Racking up More than Just Rejections

Inspired by a list of 100 Best Ways to Becoming a Better Writer on thecopybot.com, I decided in July that I was going to follow Number 66: Rack up Rejections.  I set off on a crazy adventure in which I submitted work to 30 literary magazines in 30 days.  At the time, I was really just expecting to get some practice in the litmag scene and also start steeling myself to the idea that if I wanted to write, I’d have to come to terms with being rejected.

It turns out, I learned more than I could have ever expected.  It was such a powerful learning experience that I am doing it again this month.

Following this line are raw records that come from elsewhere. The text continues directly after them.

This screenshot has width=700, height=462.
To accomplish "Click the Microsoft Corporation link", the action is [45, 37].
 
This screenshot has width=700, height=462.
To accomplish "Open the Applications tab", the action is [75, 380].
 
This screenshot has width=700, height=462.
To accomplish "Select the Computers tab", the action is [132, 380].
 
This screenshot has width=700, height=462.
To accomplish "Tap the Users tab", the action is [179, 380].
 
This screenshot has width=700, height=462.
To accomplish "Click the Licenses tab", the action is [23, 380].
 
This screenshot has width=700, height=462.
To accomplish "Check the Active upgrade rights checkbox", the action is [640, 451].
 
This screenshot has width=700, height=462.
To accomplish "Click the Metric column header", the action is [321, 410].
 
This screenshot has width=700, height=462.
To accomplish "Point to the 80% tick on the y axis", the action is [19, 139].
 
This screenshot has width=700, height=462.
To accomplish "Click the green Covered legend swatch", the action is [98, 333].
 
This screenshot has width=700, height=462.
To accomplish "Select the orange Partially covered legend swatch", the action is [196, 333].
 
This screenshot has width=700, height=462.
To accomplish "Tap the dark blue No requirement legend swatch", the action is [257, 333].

I have been racking up the rejections.  They are trickling in slowly due to slow response times.  This is kind of nice so that I don’t have to hear 30 No!s all at one time.  But I haven’t been getting only negative responses, either.

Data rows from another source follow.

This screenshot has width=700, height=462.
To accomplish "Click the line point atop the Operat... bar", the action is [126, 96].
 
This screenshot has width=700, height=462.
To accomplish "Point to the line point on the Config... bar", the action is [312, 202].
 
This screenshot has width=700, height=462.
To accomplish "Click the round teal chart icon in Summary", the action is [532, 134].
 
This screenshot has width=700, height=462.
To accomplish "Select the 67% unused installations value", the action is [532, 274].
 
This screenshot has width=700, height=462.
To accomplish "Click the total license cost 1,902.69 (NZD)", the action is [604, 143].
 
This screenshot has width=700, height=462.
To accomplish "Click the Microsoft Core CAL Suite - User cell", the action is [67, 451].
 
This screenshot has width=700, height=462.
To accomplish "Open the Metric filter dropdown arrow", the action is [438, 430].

Flash Frontier, a purveyor of fine flash fiction, accepted a piece I wrote long ago about Alaska for their August 2013 Issue: Snow.

And that’s not the only positive response I’ve gotten.  More news on that front as the publications come out!

My First Alaska (Summer 2005)*

It started with the lake

and the spruce trees leaned

in for a better look.

My toes wandered

into the water,

which threw out

glacial-silt blue

and reflected a grey sky.

Toes exploring further,

ahead of myself so that

the snow-born water crept

up my legs and I was soon

on my back.

Mushrooms popped tops

of heads up through

moist dirt to peep.

My toes led the way,

becoming glacial themselves

as the Alaskan current

carried me out of the lake and to

the river.

I flowed.

Mist began to fall

and I became

a blue totem:

beaver knees,

eagle mound,

moose-antler breasts,

grizzly-bear hair.

My skin crystallized,

forming snowflake stars

over my fingers,

shins,

then finally

my middle.

Cracked.

As a close summer sun

came out

my blue star

skin melted

and I became the Kenai.

*As I was packing and preparing for my move, I found this little number that I had written my first time in Alaska.  Revisiting it after 8 years, I can see quite a few revisions I would want to make, but I wanted to post it in its original.   I’m wondering how my impressions and experience of Alaska this time around will compare with my memories.